*** Block opens ***

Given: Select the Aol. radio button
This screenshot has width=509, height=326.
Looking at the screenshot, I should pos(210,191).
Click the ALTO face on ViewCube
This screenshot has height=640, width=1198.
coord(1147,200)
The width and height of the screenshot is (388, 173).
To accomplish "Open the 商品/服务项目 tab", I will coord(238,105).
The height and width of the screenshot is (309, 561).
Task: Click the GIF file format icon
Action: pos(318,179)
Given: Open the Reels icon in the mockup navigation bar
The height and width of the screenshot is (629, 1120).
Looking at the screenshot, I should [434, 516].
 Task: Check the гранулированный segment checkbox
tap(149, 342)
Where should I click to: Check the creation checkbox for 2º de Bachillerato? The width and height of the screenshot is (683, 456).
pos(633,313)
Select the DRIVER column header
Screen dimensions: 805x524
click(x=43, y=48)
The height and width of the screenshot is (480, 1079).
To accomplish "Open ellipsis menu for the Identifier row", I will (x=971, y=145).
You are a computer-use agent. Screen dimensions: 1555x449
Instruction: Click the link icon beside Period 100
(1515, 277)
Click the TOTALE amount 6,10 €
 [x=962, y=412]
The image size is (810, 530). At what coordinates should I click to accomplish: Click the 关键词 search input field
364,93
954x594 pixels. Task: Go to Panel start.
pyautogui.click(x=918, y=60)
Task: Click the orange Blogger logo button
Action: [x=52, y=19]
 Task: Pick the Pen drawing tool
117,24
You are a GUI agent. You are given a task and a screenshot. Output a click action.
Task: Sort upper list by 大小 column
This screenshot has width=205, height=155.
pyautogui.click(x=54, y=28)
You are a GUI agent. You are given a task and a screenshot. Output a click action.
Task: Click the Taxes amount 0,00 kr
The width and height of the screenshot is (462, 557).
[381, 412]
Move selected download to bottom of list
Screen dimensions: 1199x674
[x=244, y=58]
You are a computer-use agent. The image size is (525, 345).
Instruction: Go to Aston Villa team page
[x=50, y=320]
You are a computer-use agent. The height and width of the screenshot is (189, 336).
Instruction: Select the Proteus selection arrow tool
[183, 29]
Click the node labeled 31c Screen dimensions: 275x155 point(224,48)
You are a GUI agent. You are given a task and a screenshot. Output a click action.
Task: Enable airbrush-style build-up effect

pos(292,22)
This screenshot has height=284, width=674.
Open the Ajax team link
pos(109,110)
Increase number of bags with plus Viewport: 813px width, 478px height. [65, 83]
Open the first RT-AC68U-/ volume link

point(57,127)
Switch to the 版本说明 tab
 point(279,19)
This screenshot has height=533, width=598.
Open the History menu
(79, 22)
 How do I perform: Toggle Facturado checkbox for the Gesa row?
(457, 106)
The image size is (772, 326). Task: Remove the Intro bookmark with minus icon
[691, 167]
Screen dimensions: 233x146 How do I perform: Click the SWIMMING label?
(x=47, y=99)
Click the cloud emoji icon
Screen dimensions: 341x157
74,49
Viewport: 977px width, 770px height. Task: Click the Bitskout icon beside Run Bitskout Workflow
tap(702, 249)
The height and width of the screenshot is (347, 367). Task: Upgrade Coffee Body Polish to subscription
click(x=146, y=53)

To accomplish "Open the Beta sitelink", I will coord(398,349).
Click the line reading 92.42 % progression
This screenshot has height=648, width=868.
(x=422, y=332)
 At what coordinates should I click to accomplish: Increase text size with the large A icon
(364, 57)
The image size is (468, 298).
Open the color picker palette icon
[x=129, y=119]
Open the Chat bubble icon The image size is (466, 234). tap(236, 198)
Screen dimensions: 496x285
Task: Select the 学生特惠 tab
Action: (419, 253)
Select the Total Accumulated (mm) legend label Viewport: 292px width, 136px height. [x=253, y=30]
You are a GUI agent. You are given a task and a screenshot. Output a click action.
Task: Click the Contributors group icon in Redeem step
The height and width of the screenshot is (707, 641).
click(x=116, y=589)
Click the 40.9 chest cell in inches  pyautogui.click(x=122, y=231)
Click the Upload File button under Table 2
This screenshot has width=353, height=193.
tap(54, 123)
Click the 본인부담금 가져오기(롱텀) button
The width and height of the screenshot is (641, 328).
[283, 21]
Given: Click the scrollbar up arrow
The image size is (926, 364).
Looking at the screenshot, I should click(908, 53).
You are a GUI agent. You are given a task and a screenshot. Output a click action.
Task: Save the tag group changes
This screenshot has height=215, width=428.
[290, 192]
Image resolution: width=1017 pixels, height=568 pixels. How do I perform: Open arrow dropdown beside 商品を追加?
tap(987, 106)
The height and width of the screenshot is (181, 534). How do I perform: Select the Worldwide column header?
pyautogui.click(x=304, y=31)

*** Block closes ***

Work required
The line containing "The height and width of the screenshot is (181, 534)." and every line after it, through the end of the records, should be repeated exactly and alone.

Result for this task
The height and width of the screenshot is (181, 534). How do I perform: Select the Worldwide column header?
pyautogui.click(x=304, y=31)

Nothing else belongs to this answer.